======== RECORDS SHOWN

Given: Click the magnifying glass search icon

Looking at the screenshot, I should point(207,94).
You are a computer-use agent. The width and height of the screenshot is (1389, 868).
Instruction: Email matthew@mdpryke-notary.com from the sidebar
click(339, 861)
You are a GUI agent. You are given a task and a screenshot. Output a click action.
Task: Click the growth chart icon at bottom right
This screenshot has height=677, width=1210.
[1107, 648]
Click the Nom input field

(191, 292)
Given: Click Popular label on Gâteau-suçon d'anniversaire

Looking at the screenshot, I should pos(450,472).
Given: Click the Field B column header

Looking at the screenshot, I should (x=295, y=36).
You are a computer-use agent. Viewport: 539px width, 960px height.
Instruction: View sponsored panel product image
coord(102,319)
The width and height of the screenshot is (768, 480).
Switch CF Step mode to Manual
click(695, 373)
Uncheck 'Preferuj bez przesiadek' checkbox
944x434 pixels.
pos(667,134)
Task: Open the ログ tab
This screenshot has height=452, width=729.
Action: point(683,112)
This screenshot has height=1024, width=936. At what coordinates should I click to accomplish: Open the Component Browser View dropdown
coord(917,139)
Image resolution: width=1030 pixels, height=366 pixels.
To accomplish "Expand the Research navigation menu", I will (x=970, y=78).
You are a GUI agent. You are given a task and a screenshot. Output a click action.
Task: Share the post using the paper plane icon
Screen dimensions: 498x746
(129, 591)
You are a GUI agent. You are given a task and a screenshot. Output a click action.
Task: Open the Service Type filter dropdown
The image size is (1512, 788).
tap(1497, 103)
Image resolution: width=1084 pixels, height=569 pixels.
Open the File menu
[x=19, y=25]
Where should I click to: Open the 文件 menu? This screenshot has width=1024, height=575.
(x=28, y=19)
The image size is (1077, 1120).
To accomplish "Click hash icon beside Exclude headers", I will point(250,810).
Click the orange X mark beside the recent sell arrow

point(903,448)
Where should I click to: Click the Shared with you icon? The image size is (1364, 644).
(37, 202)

================

BRIEF: Quote each line of the data above exactly as written.

RESULT BELOW:
Given: Click the magnifying glass search icon

Looking at the screenshot, I should point(207,94).
You are a computer-use agent. The width and height of the screenshot is (1389, 868).
Instruction: Email matthew@mdpryke-notary.com from the sidebar
click(339, 861)
You are a GUI agent. You are given a task and a screenshot. Output a click action.
Task: Click the growth chart icon at bottom right
This screenshot has height=677, width=1210.
[1107, 648]
Click the Nom input field

(191, 292)
Given: Click Popular label on Gâteau-suçon d'anniversaire

Looking at the screenshot, I should pos(450,472).
Given: Click the Field B column header

Looking at the screenshot, I should (x=295, y=36).
You are a computer-use agent. Viewport: 539px width, 960px height.
Instruction: View sponsored panel product image
coord(102,319)
The width and height of the screenshot is (768, 480).
Switch CF Step mode to Manual
click(695, 373)
Uncheck 'Preferuj bez przesiadek' checkbox
944x434 pixels.
pos(667,134)
Task: Open the ログ tab
This screenshot has height=452, width=729.
Action: point(683,112)
This screenshot has height=1024, width=936. At what coordinates should I click to accomplish: Open the Component Browser View dropdown
coord(917,139)
Image resolution: width=1030 pixels, height=366 pixels.
To accomplish "Expand the Research navigation menu", I will (x=970, y=78).
You are a GUI agent. You are given a task and a screenshot. Output a click action.
Task: Share the post using the paper plane icon
Screen dimensions: 498x746
(129, 591)
You are a GUI agent. You are given a task and a screenshot. Output a click action.
Task: Open the Service Type filter dropdown
The image size is (1512, 788).
tap(1497, 103)
Image resolution: width=1084 pixels, height=569 pixels.
Open the File menu
[x=19, y=25]
Where should I click to: Open the 文件 menu? This screenshot has width=1024, height=575.
(x=28, y=19)
The image size is (1077, 1120).
To accomplish "Click hash icon beside Exclude headers", I will point(250,810).
Click the orange X mark beside the recent sell arrow

point(903,448)
Where should I click to: Click the Shared with you icon? The image size is (1364, 644).
(37, 202)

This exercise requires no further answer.